Preliminary data in non-human primate models revealed that immunization of BALB/c mice with candidate BNT162b2 induced strong humoral and cellular anti-SARS-CoV-2 responses characterized by high titers of specific neutralizing antibodies and activation of CD8+ and CD4+ T lymphocytes that exhibited a Th1 skewed phenotype. Neutralizing antibody levels were assessed with a VSV-based GFP-encoding vector that had been pseudotyped to present the SARS-CoV-2 S protein on its envelope. When highly diluted sera of immunized mice were preincubated with the VSV/SARS-CoV-2 pseudovirus, they strongly inhibited Vero-76 cells infection as assessed by reduced GFP fluorescence, suggesting that immunized mice displayed high titers of SARS-CoV-2 neutralizing antibodies. Rhesus macaques immunized with two intramuscularly administered doses of BNT162b2 developed high titers of antibodies that were found to neutralize wild type SARS-CoV-2 and developed potent Th1-biased responses. When challenged with the USA-WA1/2020 strain of SARS-CoV-2 immunized animals showed no viral RNA replication in their lungs, whereas in nasal swabs detection was only found in samples obtained the day following the viral challenge and in none of the samples obtained after day 3 post-challenge. Finally, vaccinated animals did not show any clinical signs of disease⁵³.

Results from Phase 1 randomized placebo-controlled clinical trials showed that BNT162b2 generates minimum side effects both in younger (18–55 years old) and older (65–85 years old) participants⁵³. Also, two different candidates were evaluated in these trials, namely BNT162b1 and BNT162b2. Both candidates induced the production of similarly high dose-dependent neutralizing antibody titers against SARS-CoV-2 in the inoculated participants. Indeed, the neutralizing antibody titers were higher or equal to SARS-CoV-2 convalescent sera. Nevertheless, BNT162b2 demonstrated less systemic reactogenicity in older adults and the 30 µg dose of this candidate was, therefore, selected for large-scale Phase 2/3 efficacy studies⁵⁴. T lymphocyte responses were not initially reported for this specific candidate, but based on a previous study on the immunogenicity of BNT162b1⁵⁵ significant activation of specific CD8+ T cell and CD4+ Th1-skewed populations are expected. Indeed, a two-dose immunization with 30 µg/dosis of BNT162b1 was found to induce high titers of neutralizing anti-SARS-CoV-2 antibodies and virus-specific Th1 and CD8+ T cell responses⁵⁶. Phase 2/3 safety and efficacy randomised placebo-controlled trials will be conducted in 43,488 volunteers, including individuals with underlying chronic conditions and different genetic backgrounds (Clinical Trial Identifier: NCT04368728).

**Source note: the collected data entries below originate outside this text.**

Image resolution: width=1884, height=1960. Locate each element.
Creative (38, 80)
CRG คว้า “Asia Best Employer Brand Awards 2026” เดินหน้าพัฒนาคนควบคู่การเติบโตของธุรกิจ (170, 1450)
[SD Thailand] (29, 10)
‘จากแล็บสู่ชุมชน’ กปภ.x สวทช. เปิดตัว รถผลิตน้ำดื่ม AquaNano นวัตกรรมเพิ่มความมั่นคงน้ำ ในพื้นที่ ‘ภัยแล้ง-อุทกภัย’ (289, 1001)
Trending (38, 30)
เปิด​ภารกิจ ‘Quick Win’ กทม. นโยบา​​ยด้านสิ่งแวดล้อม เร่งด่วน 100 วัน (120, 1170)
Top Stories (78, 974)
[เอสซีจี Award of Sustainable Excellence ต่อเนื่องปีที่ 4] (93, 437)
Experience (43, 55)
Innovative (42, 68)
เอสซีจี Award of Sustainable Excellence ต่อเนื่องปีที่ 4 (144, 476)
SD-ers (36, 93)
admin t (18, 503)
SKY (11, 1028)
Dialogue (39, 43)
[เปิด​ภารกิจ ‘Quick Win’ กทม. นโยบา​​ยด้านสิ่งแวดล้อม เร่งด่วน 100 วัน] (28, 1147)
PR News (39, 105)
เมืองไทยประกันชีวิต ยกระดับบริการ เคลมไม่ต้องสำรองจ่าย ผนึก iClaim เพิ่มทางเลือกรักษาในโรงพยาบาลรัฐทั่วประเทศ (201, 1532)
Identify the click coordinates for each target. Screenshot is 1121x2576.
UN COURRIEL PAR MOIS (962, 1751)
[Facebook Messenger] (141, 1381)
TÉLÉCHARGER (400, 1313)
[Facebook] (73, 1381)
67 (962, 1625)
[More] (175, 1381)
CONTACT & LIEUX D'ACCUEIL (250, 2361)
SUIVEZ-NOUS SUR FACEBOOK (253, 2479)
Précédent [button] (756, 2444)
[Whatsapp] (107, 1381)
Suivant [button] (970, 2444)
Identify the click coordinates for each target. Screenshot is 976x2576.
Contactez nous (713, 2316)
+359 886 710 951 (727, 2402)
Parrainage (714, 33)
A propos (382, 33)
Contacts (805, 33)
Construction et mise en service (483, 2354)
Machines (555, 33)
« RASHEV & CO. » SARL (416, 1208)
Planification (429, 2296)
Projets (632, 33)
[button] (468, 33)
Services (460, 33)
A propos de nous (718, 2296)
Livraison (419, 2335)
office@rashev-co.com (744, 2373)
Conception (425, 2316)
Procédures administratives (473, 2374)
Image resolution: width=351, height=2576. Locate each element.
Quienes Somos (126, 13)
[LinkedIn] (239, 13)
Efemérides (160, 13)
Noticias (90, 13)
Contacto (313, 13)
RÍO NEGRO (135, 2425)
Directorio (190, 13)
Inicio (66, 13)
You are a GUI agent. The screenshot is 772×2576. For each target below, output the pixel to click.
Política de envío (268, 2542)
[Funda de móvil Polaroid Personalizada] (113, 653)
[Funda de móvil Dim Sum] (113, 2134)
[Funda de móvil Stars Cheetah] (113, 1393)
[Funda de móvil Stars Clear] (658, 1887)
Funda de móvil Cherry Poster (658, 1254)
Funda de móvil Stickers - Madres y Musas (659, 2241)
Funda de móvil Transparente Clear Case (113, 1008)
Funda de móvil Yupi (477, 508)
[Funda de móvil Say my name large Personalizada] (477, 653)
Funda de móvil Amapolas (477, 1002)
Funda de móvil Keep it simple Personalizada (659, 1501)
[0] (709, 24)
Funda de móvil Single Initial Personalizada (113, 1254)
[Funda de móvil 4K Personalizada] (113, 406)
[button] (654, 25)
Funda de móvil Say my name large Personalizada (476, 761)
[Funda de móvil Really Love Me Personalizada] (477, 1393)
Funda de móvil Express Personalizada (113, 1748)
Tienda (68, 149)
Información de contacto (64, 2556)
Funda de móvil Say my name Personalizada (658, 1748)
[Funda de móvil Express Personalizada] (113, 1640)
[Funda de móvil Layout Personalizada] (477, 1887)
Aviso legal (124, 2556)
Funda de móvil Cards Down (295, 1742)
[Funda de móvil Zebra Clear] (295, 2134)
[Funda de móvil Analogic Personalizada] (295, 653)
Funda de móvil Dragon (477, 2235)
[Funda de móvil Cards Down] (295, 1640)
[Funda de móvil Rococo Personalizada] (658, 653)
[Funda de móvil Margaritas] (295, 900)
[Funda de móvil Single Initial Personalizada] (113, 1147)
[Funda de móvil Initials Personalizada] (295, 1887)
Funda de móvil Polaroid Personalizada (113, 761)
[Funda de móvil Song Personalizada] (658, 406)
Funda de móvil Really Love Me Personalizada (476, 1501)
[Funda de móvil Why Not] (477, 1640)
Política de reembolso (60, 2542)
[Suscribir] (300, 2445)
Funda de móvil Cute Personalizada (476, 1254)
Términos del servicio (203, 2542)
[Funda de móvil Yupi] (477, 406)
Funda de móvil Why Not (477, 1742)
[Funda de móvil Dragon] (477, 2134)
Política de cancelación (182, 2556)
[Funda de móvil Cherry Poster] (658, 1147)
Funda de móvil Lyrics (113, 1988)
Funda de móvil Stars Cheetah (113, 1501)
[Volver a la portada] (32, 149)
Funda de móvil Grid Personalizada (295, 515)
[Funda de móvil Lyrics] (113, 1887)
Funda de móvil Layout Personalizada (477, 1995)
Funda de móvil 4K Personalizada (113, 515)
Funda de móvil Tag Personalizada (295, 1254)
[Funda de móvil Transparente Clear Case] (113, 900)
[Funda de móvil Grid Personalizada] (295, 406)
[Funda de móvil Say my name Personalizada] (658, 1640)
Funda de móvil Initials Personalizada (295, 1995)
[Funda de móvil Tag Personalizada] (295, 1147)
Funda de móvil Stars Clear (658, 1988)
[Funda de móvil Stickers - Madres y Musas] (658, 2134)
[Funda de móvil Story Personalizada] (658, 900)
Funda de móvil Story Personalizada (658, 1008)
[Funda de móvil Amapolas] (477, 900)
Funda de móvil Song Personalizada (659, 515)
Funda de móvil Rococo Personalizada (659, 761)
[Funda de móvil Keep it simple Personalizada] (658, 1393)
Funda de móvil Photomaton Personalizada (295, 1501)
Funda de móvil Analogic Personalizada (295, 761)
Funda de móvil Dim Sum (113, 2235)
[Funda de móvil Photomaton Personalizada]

The trial’s primary endpoint is prevention of COVID-19, and secondary endpoints include prevention of severe COVID-19 and prevention of infection by SARS-CoV-2. The trial is designed to be carried out in 166 clinical investigational sites around the world in at least 3 different continents. The manufacturing capacity of Pfizer will permit a global supply of up to 50 million doses by the end of 2020 and 1.3 billion doses by the end of 2021 if their vaccine candidate achieves authorization (Fig. 1).

In a press release issued on November 18^th, Pfizer and BioNTech announced that final interim analysis data suggest that their candidate demonstrated a 95% efficacy against COVID-19 one week after administrating both immunizations. These data are based on the evaluation of 43,448 participants, 170 of whom developed COVID-19 in the evaluation window. Among them, 162 belong in the placebo group and 8 in the group that was immunized with the vaccine candidate. According to the press release vaccine efficacy was consistent across age, gender, race, and ethnicity demographics. Furthermore, observed efficacy in vaccinated participants over 65 years of age was over 94%. Concerning the safety profile of BNT162b2, the vaccine candidate was well tolerated across all populations as no serious safety concerns were reported. The more frequent Grade 3 events were fatigue presented at 3.8% and headache at 2.0% of the vaccinated participants⁵⁷. According to these results, the company considers that the safety data milestone required by U.S. Food and Drug Administration (FDA) for EUA has been met and on November 20th, Pfizer and BioNtech became the first companies that submitted a request for an EUA of a SARS-CoV-2 vaccine to FDA⁵⁸. On December 2nd, BNT162b2 received an EUA from Medicines and Healthcare products Regulatory Agency (MHRA), the United Kingdom’s drug regulator and vaccine administration began on December 8th in the UK, followed by an authorization granted by the Canadian medicines regulatory agency on December 9th^51,59. On December 11th, the FDA granted EUA for BNT162b2 in individuals >16 years old, while EMA and the European Commission approved the vaccine for individuals older than 16 years that reside in any of the 27 state members of the EU on December 21^{st 52,60}.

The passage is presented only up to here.